TUESDAY, April 8 (HealthDay News) -- By combining a special type of chemotherapy (TACE) with another treatment called radiofrequency ablation (RFA), Chinese researchers boosted the survival of people with advanced liver cancer by an average of 13 to 15 months compared to either treatment alone.

"Our study demonstrates that combination therapy with TACE and RFA was an effective and safe treatment that may improve long-term survival for patients with hepatocellular carcinoma larger than three centimeters," said Dr. Bao-Quan Cheng, from the Qilu Hospital and Shandong University School of Medicine in Jinan, China.
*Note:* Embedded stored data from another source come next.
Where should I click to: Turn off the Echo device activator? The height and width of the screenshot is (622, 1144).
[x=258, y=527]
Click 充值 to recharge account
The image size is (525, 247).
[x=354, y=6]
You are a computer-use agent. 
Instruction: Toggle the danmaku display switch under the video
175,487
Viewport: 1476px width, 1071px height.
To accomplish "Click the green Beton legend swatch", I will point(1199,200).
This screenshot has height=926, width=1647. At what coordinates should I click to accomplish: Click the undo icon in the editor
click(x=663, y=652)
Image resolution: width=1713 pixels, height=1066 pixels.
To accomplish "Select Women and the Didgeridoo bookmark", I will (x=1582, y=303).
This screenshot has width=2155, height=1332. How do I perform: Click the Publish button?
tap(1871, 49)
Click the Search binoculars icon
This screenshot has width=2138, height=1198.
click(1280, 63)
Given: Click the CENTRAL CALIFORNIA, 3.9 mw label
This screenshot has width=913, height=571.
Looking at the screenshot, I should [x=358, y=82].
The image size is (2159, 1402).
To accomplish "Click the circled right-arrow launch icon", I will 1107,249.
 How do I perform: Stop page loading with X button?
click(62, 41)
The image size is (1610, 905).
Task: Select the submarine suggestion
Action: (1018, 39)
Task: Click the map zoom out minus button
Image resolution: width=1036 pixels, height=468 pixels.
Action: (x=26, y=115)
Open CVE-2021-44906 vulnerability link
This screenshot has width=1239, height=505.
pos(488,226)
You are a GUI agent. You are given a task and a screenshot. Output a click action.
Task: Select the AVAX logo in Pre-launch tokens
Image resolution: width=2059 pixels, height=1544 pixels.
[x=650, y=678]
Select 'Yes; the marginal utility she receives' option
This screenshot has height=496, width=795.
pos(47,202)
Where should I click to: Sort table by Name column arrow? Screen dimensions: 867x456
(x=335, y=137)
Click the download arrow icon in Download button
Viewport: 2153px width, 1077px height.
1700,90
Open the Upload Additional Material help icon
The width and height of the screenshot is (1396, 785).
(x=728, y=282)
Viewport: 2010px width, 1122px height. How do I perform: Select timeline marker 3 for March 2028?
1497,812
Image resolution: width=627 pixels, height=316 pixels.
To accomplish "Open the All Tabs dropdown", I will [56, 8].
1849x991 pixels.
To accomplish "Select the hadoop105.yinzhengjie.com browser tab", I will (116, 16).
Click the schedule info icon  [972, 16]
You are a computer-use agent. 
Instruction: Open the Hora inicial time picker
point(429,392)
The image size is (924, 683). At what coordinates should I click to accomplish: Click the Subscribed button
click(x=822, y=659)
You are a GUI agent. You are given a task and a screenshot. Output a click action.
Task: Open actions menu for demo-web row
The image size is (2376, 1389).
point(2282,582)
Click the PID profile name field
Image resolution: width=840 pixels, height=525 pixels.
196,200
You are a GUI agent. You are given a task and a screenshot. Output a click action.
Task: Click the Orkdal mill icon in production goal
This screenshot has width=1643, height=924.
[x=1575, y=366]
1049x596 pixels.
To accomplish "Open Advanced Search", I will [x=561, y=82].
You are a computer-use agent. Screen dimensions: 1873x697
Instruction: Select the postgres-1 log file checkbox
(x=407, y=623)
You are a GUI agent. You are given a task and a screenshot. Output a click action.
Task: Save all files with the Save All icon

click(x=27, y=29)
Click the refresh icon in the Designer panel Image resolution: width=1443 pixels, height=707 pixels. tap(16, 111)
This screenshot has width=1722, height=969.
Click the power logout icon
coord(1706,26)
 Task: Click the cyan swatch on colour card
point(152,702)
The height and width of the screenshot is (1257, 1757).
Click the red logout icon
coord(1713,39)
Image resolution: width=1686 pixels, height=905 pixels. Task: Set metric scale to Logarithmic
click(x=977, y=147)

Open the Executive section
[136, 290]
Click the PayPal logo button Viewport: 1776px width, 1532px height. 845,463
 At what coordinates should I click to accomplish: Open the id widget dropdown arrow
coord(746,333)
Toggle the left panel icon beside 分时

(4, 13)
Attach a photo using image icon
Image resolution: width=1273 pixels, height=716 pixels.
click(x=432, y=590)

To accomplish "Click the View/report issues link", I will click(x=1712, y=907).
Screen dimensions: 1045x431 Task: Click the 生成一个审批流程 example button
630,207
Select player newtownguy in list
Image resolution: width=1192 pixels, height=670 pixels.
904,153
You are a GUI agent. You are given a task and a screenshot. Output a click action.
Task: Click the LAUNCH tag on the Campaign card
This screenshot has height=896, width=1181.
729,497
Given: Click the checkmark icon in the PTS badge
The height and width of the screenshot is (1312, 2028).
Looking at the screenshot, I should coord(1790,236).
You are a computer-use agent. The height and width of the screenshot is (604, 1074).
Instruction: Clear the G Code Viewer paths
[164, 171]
Results of the study were published in the April 9 issue of the Journal of the American Medical Association.

Hepatocellular carcinoma is responsible for as many as 90 percent of all liver cancers, according to the U.S. National Institutes of Health. Cirrhosis of the liver, often caused by hepatitis B or C or alcoholism, is usually at the root of such cancers. Cirrhosis can make treatment for this type of cancer more difficult, because it damages the liver so much that the liver can't process medications effectively. Only 10 percent to 20 percent of these cancers can be successfully treated with surgery.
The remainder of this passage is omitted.